* _Written request_: In the items below, turn the lines into a numbered list, starting with the line with "Task: Open Conversation analysis report" and going on through the line with "Action: coord(130,651)". Skip blank lines and leave the pictures out.

* _Data provided_:
■ ■ ■ ■ ■ ■ ■

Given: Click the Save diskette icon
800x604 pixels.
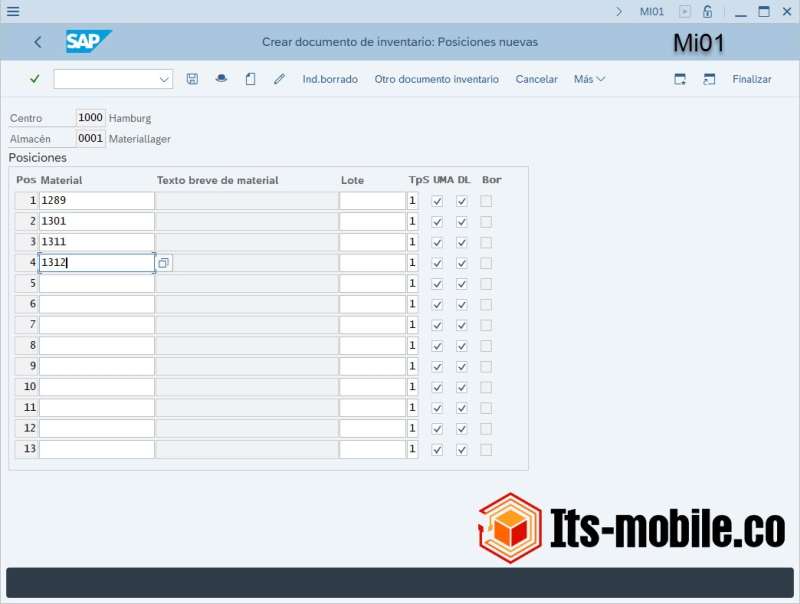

■ ■ ■ ■ ■ ■ ■

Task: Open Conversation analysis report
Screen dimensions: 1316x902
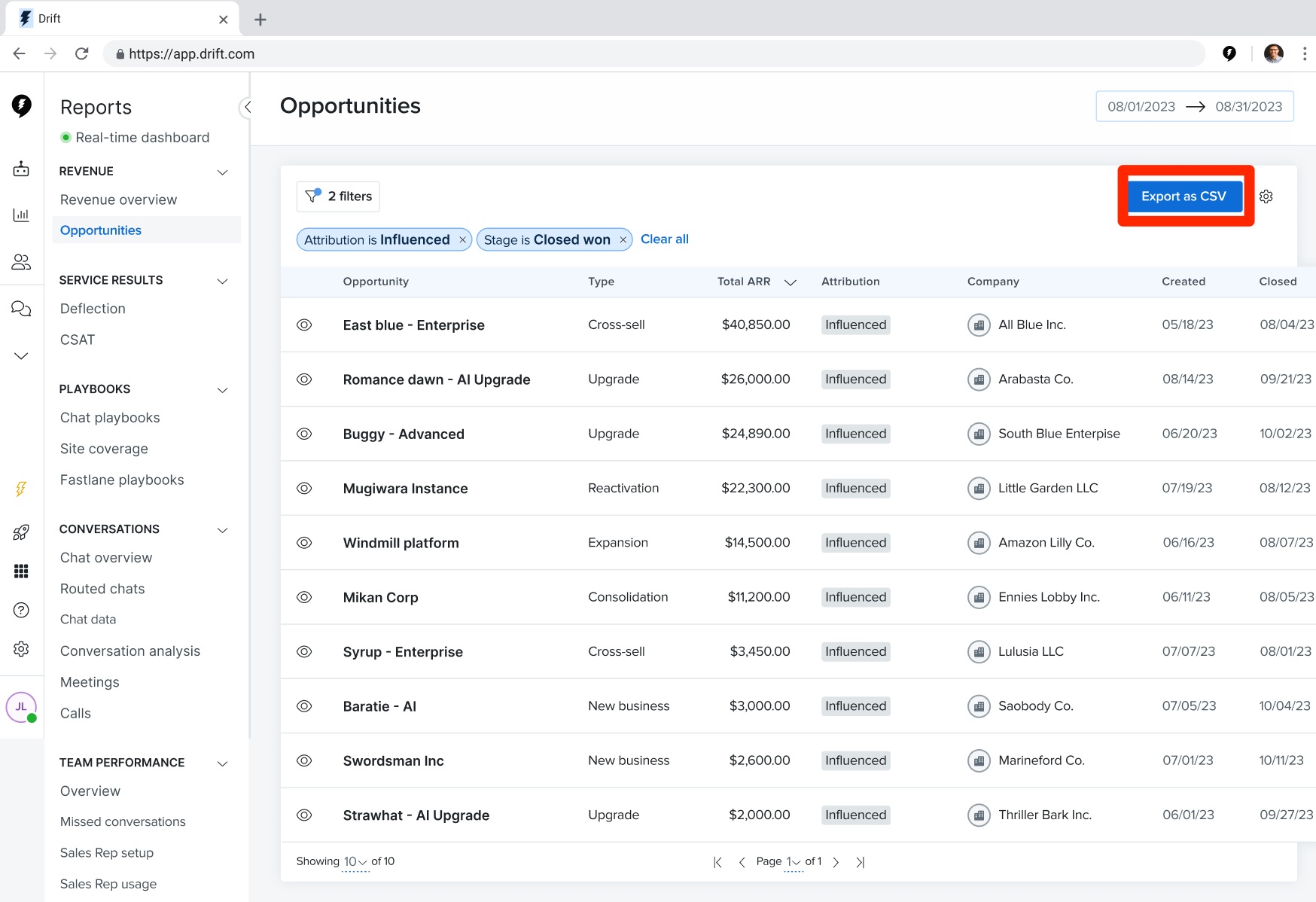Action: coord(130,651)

■ ■ ■ ■ ■ ■ ■

* _Solution to the problem_:
1. Task: Open Conversation analysis report
2. Screen dimensions: 1316x902
3. Action: coord(130,651)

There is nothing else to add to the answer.